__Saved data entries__
* * * * * * *

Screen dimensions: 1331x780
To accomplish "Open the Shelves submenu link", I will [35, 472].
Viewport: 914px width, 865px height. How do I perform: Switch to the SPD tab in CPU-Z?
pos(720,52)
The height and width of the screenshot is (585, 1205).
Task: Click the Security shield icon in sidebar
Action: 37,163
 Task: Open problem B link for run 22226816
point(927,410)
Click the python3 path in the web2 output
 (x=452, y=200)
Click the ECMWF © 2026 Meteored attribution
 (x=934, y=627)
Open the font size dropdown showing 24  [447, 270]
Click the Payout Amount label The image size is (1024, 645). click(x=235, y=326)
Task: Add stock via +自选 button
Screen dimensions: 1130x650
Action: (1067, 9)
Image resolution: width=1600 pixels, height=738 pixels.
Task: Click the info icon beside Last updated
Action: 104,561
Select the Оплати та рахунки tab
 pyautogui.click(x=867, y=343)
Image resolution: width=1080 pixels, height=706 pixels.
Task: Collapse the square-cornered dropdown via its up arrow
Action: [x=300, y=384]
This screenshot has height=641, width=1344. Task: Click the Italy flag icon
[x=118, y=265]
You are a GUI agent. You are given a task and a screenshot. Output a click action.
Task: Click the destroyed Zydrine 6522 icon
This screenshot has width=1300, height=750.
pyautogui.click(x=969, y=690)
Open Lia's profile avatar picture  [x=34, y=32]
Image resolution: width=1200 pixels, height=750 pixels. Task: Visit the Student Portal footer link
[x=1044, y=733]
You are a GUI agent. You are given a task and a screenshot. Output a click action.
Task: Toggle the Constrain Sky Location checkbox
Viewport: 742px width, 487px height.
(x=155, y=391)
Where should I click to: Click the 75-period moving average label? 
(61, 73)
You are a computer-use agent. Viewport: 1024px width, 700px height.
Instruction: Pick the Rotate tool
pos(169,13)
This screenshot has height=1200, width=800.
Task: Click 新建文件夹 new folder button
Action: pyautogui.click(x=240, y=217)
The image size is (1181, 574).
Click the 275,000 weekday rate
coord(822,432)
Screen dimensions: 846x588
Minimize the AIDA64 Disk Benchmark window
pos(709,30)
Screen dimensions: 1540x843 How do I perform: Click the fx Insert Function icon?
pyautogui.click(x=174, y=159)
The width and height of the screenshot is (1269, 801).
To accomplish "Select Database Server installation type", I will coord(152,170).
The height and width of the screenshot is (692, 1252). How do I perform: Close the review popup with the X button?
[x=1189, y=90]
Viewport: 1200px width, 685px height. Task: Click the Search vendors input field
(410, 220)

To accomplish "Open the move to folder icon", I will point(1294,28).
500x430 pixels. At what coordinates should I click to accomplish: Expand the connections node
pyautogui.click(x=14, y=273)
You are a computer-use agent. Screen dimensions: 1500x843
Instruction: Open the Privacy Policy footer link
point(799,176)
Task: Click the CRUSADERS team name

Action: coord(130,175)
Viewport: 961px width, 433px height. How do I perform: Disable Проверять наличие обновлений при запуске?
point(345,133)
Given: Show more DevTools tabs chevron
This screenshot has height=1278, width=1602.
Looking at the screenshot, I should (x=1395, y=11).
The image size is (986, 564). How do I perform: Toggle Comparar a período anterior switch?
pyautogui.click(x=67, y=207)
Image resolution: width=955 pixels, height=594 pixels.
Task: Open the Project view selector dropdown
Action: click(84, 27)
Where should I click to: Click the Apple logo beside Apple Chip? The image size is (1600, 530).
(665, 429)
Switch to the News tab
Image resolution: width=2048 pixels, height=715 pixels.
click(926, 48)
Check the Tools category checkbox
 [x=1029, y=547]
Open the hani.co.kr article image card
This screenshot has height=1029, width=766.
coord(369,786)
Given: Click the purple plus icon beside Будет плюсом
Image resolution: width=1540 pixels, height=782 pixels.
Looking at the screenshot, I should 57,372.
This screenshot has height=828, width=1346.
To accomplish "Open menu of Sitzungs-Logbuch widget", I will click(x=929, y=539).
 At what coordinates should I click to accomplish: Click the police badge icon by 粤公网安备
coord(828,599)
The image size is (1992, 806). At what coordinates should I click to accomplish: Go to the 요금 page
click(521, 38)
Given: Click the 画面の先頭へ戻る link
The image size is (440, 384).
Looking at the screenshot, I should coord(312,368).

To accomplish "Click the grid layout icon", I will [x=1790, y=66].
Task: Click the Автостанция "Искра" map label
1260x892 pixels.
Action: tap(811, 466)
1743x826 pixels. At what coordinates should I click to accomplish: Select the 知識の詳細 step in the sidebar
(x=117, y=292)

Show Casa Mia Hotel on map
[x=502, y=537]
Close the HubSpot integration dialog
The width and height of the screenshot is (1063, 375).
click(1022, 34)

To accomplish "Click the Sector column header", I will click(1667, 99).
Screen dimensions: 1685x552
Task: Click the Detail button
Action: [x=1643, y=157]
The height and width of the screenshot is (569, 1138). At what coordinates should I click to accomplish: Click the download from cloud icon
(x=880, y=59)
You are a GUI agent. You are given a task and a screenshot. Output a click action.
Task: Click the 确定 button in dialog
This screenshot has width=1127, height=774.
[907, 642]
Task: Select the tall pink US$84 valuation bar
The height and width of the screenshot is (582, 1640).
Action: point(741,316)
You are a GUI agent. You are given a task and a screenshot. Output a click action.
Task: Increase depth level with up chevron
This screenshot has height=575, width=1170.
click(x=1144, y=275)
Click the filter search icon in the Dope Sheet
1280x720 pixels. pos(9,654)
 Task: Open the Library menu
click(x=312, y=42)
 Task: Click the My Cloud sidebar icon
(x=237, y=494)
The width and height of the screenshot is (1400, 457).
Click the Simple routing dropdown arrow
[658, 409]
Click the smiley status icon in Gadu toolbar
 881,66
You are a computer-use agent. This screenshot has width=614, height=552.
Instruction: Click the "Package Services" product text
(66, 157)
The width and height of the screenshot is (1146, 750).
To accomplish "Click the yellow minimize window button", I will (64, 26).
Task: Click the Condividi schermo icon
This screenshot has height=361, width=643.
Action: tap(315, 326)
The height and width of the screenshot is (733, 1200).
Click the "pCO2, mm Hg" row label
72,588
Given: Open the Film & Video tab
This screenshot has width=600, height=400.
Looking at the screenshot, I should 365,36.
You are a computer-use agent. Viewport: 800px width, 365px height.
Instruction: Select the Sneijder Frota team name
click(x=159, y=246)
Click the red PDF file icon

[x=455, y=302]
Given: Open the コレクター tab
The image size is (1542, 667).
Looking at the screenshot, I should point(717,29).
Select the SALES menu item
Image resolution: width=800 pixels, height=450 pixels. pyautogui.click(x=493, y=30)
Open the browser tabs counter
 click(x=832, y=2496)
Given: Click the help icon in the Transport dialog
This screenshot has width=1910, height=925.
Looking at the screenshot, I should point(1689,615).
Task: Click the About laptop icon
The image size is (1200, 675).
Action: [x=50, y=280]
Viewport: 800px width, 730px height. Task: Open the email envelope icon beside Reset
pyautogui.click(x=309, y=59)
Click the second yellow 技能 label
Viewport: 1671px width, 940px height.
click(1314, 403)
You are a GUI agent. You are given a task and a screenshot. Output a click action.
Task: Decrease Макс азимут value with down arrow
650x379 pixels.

* * * * * * *

Report how many lines of the data above hold the string "chevron". Nothing else belongs in the answer.

2